Economy

Nigeria’s Debt Hits ₦149.39tn as Oniha Warns States Against Unsustainable Borrowing

Nigeria’s total public debt stock rose to ₦149.39 trillion as of March 31, 2025, representing a year-on-year increase of ₦27.72 trillion or 22.8 percent when compared to ₦121.67 trillion in the corresponding period of 2024, according to the Debt Management Office (DMO).

The figure also reflects a quarter-on-quarter rise of ₦4.72 trillion or 3.3 percent from ₦144.67 trillion recorded at the end of December 2024.

Against this backdrop, the Director-General of the DMO, Patience Oniha, has advised state governments to prioritise tax revenue generation and adopt Public-Private Partnerships (PPPs) as alternatives to excessive borrowing for infrastructure financing.

She made this call on Tuesday at a one-day workshop in Lagos, organised under the States Action on Business Enabling Reforms Programme with support from the World Bank.

“Borrowing should not be the major way to source funds.
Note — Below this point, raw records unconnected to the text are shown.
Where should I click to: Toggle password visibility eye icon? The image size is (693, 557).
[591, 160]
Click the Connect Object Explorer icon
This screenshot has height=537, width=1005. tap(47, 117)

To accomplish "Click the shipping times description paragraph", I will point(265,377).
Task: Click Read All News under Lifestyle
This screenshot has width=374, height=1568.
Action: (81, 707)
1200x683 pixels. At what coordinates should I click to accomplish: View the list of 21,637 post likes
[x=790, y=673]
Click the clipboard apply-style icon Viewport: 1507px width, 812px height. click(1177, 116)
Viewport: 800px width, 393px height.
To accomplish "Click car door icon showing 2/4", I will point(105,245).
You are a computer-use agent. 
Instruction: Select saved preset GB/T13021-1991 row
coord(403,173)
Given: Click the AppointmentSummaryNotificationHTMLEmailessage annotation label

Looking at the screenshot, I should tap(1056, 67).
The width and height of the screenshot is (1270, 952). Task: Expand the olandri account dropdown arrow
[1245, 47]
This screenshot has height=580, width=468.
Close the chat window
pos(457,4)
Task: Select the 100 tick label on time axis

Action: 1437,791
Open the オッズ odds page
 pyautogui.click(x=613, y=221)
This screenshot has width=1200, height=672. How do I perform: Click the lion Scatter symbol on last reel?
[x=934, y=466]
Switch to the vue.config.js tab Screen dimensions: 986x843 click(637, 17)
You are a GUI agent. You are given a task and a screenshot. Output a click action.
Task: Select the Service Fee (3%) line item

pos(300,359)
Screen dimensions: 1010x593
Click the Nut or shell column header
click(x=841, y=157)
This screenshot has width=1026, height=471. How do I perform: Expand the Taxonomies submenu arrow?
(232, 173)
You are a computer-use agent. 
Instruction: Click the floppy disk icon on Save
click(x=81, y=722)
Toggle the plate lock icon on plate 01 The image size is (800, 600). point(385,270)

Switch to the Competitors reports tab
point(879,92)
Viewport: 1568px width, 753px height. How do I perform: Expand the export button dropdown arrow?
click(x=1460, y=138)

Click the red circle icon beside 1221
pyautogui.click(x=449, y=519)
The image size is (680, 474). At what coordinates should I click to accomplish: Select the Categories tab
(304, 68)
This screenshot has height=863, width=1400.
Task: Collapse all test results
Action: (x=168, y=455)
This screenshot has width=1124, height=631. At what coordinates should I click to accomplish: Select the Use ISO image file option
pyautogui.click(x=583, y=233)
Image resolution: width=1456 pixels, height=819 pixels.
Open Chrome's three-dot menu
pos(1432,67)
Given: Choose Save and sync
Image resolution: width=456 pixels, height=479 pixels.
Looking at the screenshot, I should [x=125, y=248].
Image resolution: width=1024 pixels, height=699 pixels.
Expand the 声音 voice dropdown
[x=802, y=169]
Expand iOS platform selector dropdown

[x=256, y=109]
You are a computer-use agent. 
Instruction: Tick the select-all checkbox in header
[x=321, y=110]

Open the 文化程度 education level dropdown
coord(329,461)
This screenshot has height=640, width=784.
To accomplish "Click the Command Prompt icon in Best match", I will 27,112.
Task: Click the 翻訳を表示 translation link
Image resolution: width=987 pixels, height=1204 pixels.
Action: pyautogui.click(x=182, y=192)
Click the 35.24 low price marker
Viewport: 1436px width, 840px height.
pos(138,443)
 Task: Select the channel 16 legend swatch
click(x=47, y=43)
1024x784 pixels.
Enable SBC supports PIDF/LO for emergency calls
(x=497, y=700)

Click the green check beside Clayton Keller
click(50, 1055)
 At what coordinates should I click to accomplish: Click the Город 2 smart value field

You must increase your revenues by increasing your tax revenues. PPPs can help improve Nigeria’s economy by attracting private sector investment and expertise to develop infrastructure and deliver public services. This reduces the financial burden on government, accelerates project delivery, and often results in higher quality outcomes,” she said.

The DMO chief stressed that efficient tax administration and compliance would increase internally generated revenue without raising rates, while reducing leakages and corruption.

She added that PPPs would deliver jobs, stimulate local businesses, and support innovation.

Oniha also cautioned against poor debt management at state level, stressing the need for prudent utilisation of loans and strict adherence to borrowing regulations.

“This nation has gone through a debt crisis before. Everything necessary must be done to avoid a repeat. Ghana, Argentina, Zambia, and Sri Lanka are recent examples of countries in distress. Nigeria must not return to that path,” she warned.

Meanwhile, the Lagos State Commissioner of Finance, Abayomi Oluyomi, disclosed that the state is working on securitising some of its assets, including liquid and non-depreciable assets, to strengthen its fiscal position.

He explained that naira depreciation had significantly raised the state’s external debt stock without new loan commitments, rising from an exchange rate of about ₦400/$1 in the past administration to over ₦1,600/$1 under current conditions.

Oluyomi added that Lagos State would no longer contract foreign loans except for concessional facilities with repayment terms exceeding 20 years.

The DMO reiterated its commitment to work with both federal and state governments to ensure debt sustainability, stressing that Nigeria is viewed as a single economy by global rating agencies and creditors.

With public debt already at ₦149.39 trillion, fiscal experts argue that revenue reforms, disciplined borrowing, and private sector partnerships will determine Nigeria’s ability to maintain macroeconomic stability and avoid debt distress.